» Aufgaben und Übungen
#1 Welcher Schauspieler verkörpert laut dem Textabschnitt über den Film Hidden Away den Maler Antonio Ligabue?
#2 Führen Sie den Textabschnitt über den Film Hidden Away im Anschluss an seinen letzten Satz weiter.

» Textabschnitt
:::::

Inhalt
Gegen seinen Willen wird Toni aus der Schweiz nach Italien ausgewiesen. Jahrelang lebt er bitterarm in den Po-Auen. Die Leidenschaft fürs Zeichnen gibt er aber nie auf. Die Geschichte von Antonio Ligabue, einem revolutionären Einzelgänger der modernen Kunst.
Kritik
„Jeder Mensch hat eine Gabe. Jedes Leben hat einen Sinn“ bekommt der berühmte, italienische Maler und Bildhauer Antonio Ligabue (Elio Germano, Suburra) bereits als Kind zugesagt. Diese Worte der Aufmunterung sind eine der wenigen Lichtblicke seiner düsteren Kindheit, in der er wegen seiner körperlichen und geistigen Benachteiligung zum Tretobjekt seines Umfelds wurde. Die Existenz von Giorgio Dirittis (Der Wind zieht seinen Weg) Biopic über Ligabue, Hidden Away, nimmt bereits vorweg, dass die wohlwollenden Worte, zumindest in diesem Fall, recht behalten sollten. Erst einmal entdeckt beginnt er Tiere- und Naturimpressionen von großer Schönheit zu malen und wird zur kulturellen Sensation. Auch das ist dem Publikum noch vor dem Vorspann wahrscheinlich bereits bekannt und Dirittis Film kann diesem eventuellen Vorwissen leider fast gar nichts hinzufügen, was nicht bereits Gegenstand zahlreicher anderer KünstlerInnen-Biographien war.

:::::

» Datenauflistung

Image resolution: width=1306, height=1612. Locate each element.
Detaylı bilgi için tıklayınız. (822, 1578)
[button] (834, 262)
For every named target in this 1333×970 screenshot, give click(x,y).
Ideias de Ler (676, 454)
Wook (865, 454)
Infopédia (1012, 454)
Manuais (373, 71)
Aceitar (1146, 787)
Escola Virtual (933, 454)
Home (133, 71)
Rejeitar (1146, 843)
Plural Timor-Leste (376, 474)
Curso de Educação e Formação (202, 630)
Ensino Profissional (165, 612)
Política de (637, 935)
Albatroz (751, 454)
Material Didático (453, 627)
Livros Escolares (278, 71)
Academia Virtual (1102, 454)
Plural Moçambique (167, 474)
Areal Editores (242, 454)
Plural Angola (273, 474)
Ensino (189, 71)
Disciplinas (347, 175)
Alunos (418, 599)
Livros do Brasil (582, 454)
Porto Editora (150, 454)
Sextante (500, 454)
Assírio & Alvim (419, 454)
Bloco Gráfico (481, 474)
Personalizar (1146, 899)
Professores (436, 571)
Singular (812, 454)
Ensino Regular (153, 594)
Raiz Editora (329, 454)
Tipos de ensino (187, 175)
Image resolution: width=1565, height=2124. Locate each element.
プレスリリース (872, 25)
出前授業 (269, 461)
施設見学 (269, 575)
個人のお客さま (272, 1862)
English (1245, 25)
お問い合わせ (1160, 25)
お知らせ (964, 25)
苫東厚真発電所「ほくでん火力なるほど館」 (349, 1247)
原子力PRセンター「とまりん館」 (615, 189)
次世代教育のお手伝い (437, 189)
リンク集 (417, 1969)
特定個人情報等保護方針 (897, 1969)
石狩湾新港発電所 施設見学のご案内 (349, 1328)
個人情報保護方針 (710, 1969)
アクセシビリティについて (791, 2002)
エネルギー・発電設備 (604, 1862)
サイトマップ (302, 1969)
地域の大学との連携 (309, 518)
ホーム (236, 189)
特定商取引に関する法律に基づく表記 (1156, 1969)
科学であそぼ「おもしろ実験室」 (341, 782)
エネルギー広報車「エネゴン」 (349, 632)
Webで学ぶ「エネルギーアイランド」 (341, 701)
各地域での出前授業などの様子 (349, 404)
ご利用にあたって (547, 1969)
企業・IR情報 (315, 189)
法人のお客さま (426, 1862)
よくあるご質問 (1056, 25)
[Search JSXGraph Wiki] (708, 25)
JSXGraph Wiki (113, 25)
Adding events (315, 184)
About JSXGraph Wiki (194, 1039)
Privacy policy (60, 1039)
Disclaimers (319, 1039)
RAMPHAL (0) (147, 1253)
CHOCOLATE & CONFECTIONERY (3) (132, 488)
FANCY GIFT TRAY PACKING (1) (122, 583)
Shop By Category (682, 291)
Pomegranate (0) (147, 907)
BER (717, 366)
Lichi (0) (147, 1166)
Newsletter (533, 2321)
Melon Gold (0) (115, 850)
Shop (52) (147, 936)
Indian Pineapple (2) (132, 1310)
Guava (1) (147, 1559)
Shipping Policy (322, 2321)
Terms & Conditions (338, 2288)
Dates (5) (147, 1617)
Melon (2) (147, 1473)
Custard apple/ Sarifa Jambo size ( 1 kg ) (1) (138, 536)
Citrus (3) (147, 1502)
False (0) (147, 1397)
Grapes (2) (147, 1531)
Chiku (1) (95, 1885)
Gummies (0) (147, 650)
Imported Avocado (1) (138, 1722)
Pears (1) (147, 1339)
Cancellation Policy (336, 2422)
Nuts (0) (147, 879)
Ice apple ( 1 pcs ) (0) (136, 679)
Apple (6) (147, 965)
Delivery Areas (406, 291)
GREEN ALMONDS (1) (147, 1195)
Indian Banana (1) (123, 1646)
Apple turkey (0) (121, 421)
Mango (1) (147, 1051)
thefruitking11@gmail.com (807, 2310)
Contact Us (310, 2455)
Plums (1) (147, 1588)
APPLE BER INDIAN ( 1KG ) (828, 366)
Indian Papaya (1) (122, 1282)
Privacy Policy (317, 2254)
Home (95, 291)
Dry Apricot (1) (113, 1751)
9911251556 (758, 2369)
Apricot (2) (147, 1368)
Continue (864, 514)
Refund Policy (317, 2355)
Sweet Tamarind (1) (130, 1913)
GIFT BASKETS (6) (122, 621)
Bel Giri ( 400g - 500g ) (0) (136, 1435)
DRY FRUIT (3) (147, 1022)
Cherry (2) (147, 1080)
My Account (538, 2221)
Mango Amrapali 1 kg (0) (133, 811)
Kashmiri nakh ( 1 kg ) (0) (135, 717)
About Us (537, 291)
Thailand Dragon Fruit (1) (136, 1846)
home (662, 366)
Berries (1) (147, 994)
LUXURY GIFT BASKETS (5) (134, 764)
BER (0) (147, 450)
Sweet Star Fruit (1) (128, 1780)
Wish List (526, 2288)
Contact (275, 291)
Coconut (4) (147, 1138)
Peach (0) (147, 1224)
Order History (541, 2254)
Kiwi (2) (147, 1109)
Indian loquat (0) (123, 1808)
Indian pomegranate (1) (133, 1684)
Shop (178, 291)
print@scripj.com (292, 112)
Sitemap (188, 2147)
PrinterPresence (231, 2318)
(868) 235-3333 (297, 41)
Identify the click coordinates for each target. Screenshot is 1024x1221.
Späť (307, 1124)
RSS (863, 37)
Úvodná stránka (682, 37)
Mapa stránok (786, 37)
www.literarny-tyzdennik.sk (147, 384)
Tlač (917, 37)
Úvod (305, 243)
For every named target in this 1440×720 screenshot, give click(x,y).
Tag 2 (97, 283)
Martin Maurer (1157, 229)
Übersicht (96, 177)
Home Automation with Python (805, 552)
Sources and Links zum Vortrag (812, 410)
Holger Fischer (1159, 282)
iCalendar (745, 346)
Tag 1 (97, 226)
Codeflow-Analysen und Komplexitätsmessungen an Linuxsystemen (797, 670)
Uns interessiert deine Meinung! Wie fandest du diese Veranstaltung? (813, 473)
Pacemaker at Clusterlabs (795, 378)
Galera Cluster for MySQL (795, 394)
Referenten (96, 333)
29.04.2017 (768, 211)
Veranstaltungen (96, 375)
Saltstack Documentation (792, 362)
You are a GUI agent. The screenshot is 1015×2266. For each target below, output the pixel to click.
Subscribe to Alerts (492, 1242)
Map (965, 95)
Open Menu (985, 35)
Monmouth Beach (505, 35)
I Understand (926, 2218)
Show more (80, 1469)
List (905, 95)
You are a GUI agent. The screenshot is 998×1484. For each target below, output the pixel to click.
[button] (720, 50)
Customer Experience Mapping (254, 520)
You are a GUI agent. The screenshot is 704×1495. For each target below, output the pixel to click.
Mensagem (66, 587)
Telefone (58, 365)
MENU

:::::

» Ausgaben in Reihenfolge
#1 Elio Germano

#2
Dabei ist der Film inszenatorisch relativ ambitioniert. Malerische Bilder und schöne Eindrücke von Landschaften gehören für Filme über Kunst und KünstlerInnen ja inzwischen zum guten Ton, in Dirittis Film darf die Kamera sich auch manchmal auf Gänse und andere Tiere im Stil einer subjektiven Perspektive fokussieren. Das ist ein interessanter Einfall, da so zumindest versucht wird, ein Gefühl für Ligabues Blick auf die Welt zu vermitteln, wenn auch nur die Oberfläche des künstlerischen Prozesses angekratzt wird. Ansonsten spielt Hidden Away in der Einleitung sehr mit sich vermischenden Zeitebenen: Ligabues Erniedrigung durch die Hände der Anderen findet sich sowohl als Kind in der Schule, als auch als erwachsener Patient in der psychiatrischen Klinik. Ständig missversteht man ihn und der Film wird nicht müde sein Leiden zu betonen, in dem besten Wissen das wir, das Publikum, ihn verstehen. Dadurch wird die eigentlich komplexe Figur des gescholtenen Künstlers in eine Opfer Position gedrückt, um letztendlich Sympathien zu erzeugen, welche der Film nicht auf intelligentere Art zu ergattern vermag.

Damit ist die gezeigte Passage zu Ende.